Landowners and organisations which care for more than a third of England’s land have signed a pact to jointly tackle the climate and nature crises.

Farmers, estates, charities and other bodies say they will work together to ensure natural resources such as peat bogs, woodland and rivers are managed effectively to tackle the climate crisis and help adapt to its impacts, and meet national targets to cut emissions to zero overall – or “net zero”.

The organisations, which are involved in managing more than 10.5 million acres of countryside, have pledged to cut emissions, create and restore habitats for wildlife and carbon storage, and work with local communities to care for landscapes and deliver benefits for people.

Major landowner the National Trust has brought together the likes of the Duchy of Cornwall, the Church Commissioners for England, National Parks England, the RSPB, the Woodland Trust and the Wildlife Trusts for the pact.

Norfolk’s Holkham Estate, Yorkshire Water, the Soil Association and the Nature Friendly Farming Network (NFFN) of farmers as well as National Parks England and the National Association for Areas of Outstanding Natural Beauty (NAAONB) have also signed up.

The pact stresses the importance of actively cutting emissions through shifting towards renewable energy, using electric vehicles, cutting agricultural pollution and making buildings more energy efficient, alongside natural solutions such as planting trees and restoring peat.

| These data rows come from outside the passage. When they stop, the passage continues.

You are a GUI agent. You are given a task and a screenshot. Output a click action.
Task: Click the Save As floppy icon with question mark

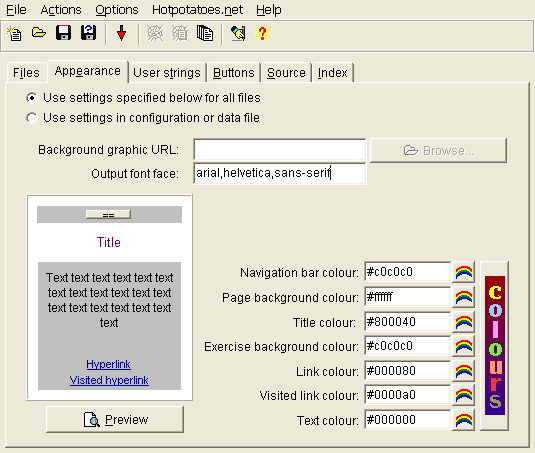88,33
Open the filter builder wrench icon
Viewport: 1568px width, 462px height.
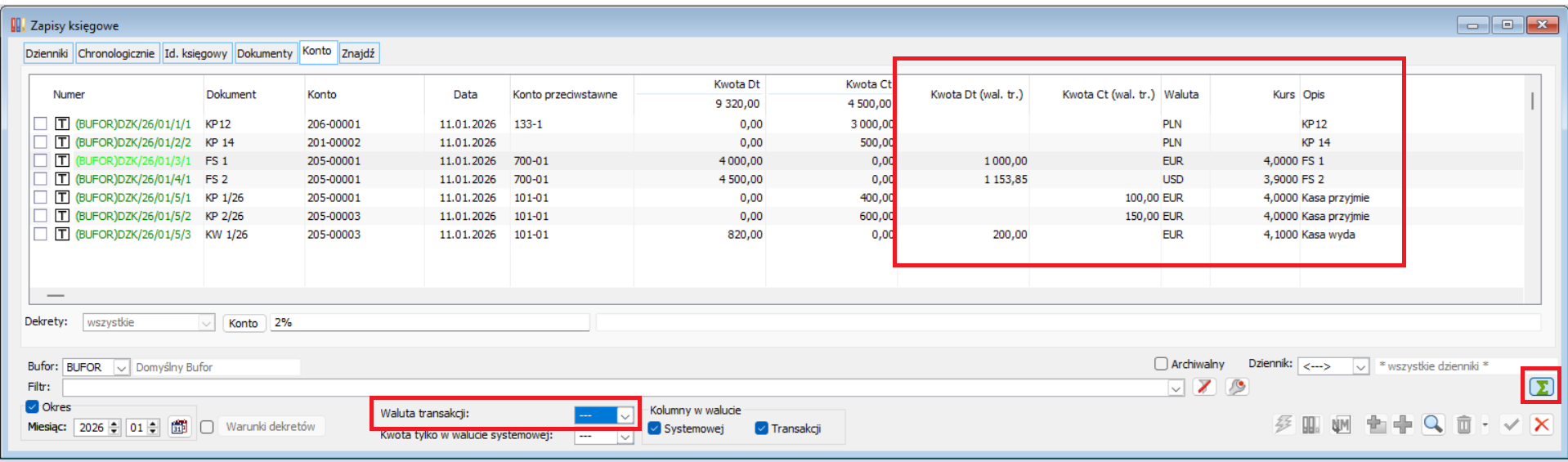click(1237, 387)
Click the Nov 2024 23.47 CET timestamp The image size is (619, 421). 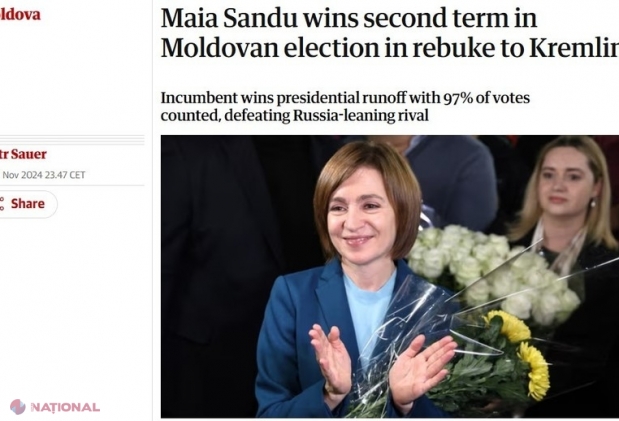point(43,175)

Those “nature-based” solutions cannot be used to neutralise all the harmful emissions currently released and must be accompanied by efforts to reduce greenhouse gases, it says.

The organisations have also written to Environment Secretary George Eustice setting out the measures they are taking.

These include the Duchy of Cornwall enhancing biodiversity across its estates by 30% by 2030 and Yorkshire Water’s bid to cut operational emissions to net zero by 2030 and plant a million trees in the county by 2028.

Targets also include pledges by the NAAONBs to create and restore at least 100,000 hectares of wildlife-rich habitat outside protected areas and plant or regenerate 36,000 hectares of woodland as part of their efforts.

The National Trust aims to be net zero and plant and establish 20 million trees by 2030, and the national parks are developing an action programme with moves to reduce emissions and adapt to climate change on a landscape scale.

National Trust director general Hilary McGrady said: “We saw at Cop26 what can be achieved to solve complex and deep-rooted climate challenges when people work together.

“Healing climate harm is something we are all united in and only by pulling together, sharing our expertise and experience will we have any chance of tackling its causes and effects.”

Ms McGrady said the Government’s advisory Climate Change Committee had been clear that a transformation in the way land was used was needed to help meet the net zero targets.

“Only by working together will we be able to lock up enough carbon in the English countryside to meet the Government’s ambition for net zero greenhouse gas emissions by 2050 and prepare our cherished landscapes and nature for the worsening impacts of climate change,” she said.

In England, the Government has ambitions to scale up woodland creation and protect thousands of acres of peatland to reduce climate emissions, and to protect 30 per cent of the country’s land by 2030.

Much of the land already considered protected is in national parks and areas of outstanding natural beauty (AONBs) which are landscape designations, where nature groups warn wildlife is not sufficiently safeguarded.

Some of those signing up to the pact – agreed following a one-day summit at the National Trust’s Wimpole Estate in Cambridgeshire held ahead of the Cop26 climate talks in Glasgow – have also faced criticism from environmentalists for their land management and a lack of tree cover.